### Task data
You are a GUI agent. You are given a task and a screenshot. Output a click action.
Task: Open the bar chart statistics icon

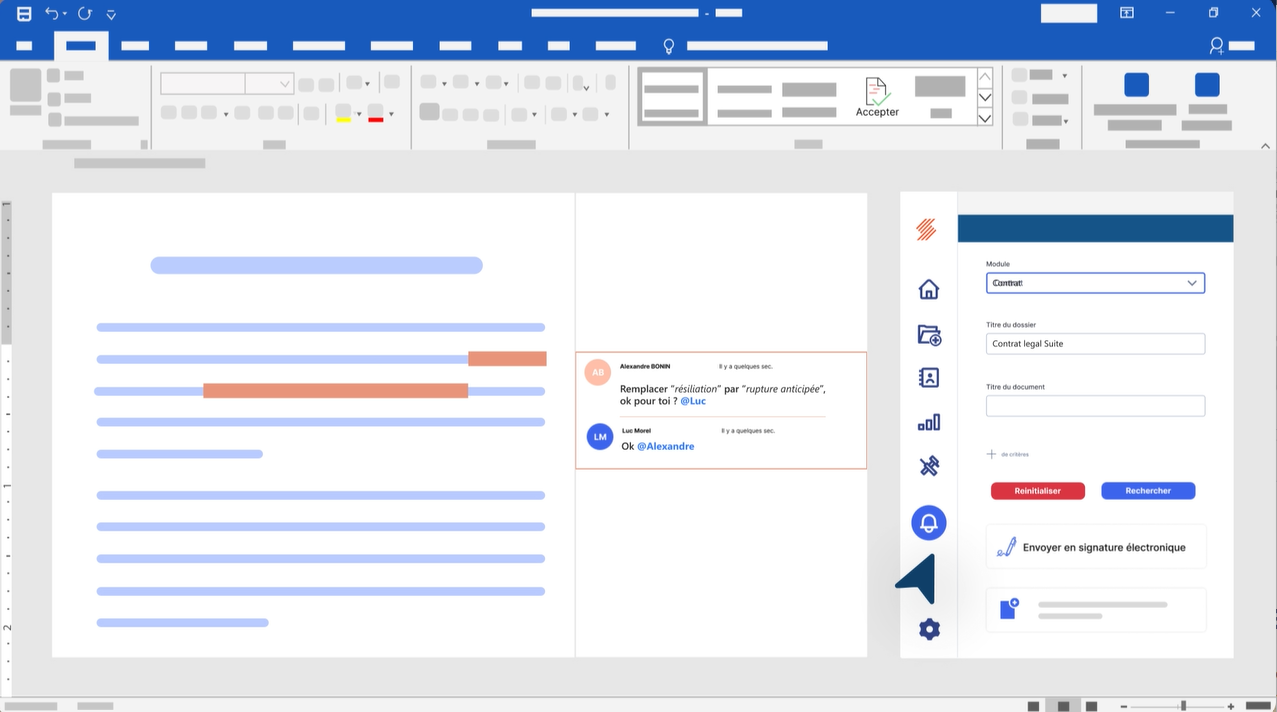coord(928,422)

...

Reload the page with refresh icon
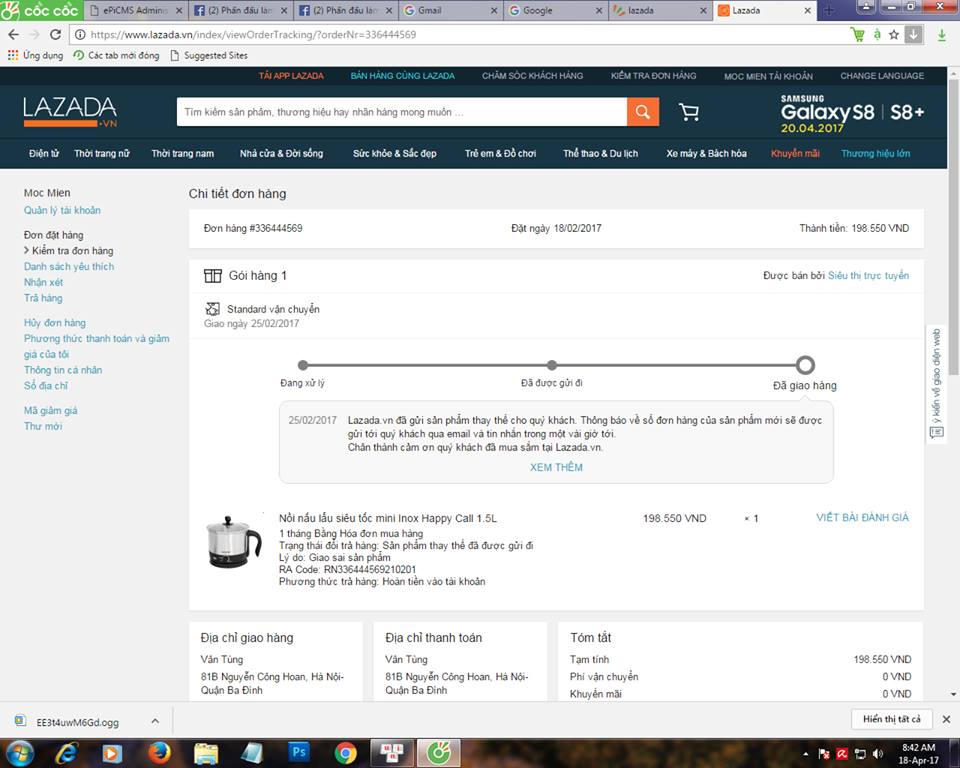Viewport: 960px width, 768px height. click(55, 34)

### What needs to be done
Repeat the lines from the one containing "You are a GUI" through the one containing "coord(928,422)", both included, and leave the pictures out of your answer.

### Solution for this problem
You are a GUI agent. You are given a task and a screenshot. Output a click action.
Task: Open the bar chart statistics icon

coord(928,422)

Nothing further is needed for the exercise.